SM23C-4253:
Elements of M-I Coupling in Repetitive Substorm Activity Driven by Interplanetary CMEs

Tuesday, 16 December 2014
Charles J Farrugia, University of New Hampshire Main Campus, Durham, NH, United States and Per Even Sandholt, University of Oslo, Oslo, Norway
Abstract:
By means of case studies we explore key elements of the magnetosphere-ionosphere current system associated with repetitive substorm activity during persistent strong forcing by ICMEs. Our approach consists of a combination of the magnetospheric and ionospheric perspectives on the substorm activity. The first aspect is the near-Earth plasma sheet with its repetitive excitations of the substorm current wedge, as monitored by spacecraft GOES-10 when it traversed the 2100-0300 MLT sector, and its coupling to the westward auroral electrojet (WEJ) centered near midnight during the stable interplanetary (IP) conditions. The second aspect is the excitation of Bostrom type II currents maximizing at dusk and dawn and their associated ionospheric Pedersen current closure giving rise to EEJ (WEJ) events at dusk (dawn).
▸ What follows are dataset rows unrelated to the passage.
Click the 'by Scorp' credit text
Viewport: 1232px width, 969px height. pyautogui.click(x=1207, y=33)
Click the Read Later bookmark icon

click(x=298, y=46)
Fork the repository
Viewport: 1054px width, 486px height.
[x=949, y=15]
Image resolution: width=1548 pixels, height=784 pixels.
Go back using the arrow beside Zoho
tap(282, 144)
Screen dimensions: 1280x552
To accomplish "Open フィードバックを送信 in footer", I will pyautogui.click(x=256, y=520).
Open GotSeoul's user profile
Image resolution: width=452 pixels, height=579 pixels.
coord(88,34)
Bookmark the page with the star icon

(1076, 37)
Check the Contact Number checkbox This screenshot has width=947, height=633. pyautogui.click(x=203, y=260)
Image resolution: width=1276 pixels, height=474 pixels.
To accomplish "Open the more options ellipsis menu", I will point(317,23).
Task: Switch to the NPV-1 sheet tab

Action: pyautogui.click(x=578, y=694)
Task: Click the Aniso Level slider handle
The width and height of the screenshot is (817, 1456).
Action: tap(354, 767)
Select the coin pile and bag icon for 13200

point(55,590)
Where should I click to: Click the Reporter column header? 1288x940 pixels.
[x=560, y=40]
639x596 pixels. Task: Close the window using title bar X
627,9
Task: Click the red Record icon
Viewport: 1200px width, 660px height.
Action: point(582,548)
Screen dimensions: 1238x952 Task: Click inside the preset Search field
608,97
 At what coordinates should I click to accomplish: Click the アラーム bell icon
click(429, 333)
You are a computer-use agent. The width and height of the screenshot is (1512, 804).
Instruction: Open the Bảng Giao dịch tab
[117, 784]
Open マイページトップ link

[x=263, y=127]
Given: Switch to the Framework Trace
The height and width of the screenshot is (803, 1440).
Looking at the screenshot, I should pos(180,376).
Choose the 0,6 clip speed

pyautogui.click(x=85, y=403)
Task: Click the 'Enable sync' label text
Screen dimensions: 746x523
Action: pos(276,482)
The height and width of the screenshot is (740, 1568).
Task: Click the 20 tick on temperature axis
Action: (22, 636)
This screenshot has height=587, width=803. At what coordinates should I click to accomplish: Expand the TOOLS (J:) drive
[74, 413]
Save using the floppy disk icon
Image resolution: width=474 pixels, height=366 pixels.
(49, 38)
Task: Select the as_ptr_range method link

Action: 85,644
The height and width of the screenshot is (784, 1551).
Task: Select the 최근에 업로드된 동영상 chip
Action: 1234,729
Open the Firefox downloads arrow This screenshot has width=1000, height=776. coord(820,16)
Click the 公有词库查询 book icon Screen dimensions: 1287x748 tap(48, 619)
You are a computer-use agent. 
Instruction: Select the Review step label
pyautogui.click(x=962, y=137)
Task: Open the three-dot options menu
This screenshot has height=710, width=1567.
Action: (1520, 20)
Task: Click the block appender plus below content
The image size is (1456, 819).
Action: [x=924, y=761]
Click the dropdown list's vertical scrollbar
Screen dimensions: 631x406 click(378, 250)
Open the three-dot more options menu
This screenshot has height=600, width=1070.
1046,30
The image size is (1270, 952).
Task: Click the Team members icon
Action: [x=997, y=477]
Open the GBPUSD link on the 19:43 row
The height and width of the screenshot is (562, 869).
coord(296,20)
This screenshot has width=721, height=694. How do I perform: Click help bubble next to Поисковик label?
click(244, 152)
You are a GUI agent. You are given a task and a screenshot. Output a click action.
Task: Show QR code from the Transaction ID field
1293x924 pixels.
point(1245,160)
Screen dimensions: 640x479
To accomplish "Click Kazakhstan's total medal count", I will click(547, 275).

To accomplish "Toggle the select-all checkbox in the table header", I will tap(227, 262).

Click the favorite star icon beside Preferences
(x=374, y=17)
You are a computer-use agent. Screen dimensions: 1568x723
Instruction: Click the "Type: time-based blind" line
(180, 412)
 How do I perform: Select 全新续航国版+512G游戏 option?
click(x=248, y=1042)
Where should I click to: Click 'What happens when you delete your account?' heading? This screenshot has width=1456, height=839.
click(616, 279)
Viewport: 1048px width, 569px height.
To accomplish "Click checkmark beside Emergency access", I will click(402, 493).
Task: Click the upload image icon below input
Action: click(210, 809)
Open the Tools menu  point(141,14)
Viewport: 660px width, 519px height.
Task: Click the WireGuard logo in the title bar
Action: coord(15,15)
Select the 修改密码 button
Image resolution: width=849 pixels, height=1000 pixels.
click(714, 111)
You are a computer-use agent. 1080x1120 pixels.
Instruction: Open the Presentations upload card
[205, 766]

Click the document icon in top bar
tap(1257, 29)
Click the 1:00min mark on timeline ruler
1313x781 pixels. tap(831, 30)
As documented in our study, this aspect is related to the braking phase of Earthward-moving dipolarization fronts-bursty bulk flows. We follow the magnetospheric flow/field events from spacecraft Geotail in the midtail (X = - 11 Re) lobe to geostationary altitude at pre-dawn MLTs (GOES 10). The associated M-I coupling is obtained from ground-satellite conjunctions across the double auroral oval configuration along the meridian at dusk. By this technique we distinguish between ionospheric manifestations in three latitude regimes: (i) auroral oval south, (ii) auroral oval north, and (iii) polar cap. Regime (iii) is characterized by events of enhanced antisunward convection near the polar cap boundary (flow channel events) and in the central polar cap (PCN-index events). The repetitive substorm activity is discussed in the context of the level of IP driving as given by the geoeffective IP electric field (E_KL), magnetotail reconnection (inferred from the PCN-index and spacecraft Wind at X = - 77 Re) and the storm SYM-H index. We distinguish between different variants of the repetitive substorm activity, giving rise to electrojet (AL)-plasma convection (PCN) events recurring at (i) 2 - 2.5 hrs (''sawtooth events''), and (ii) 20 - 40 min. intervals, respectively.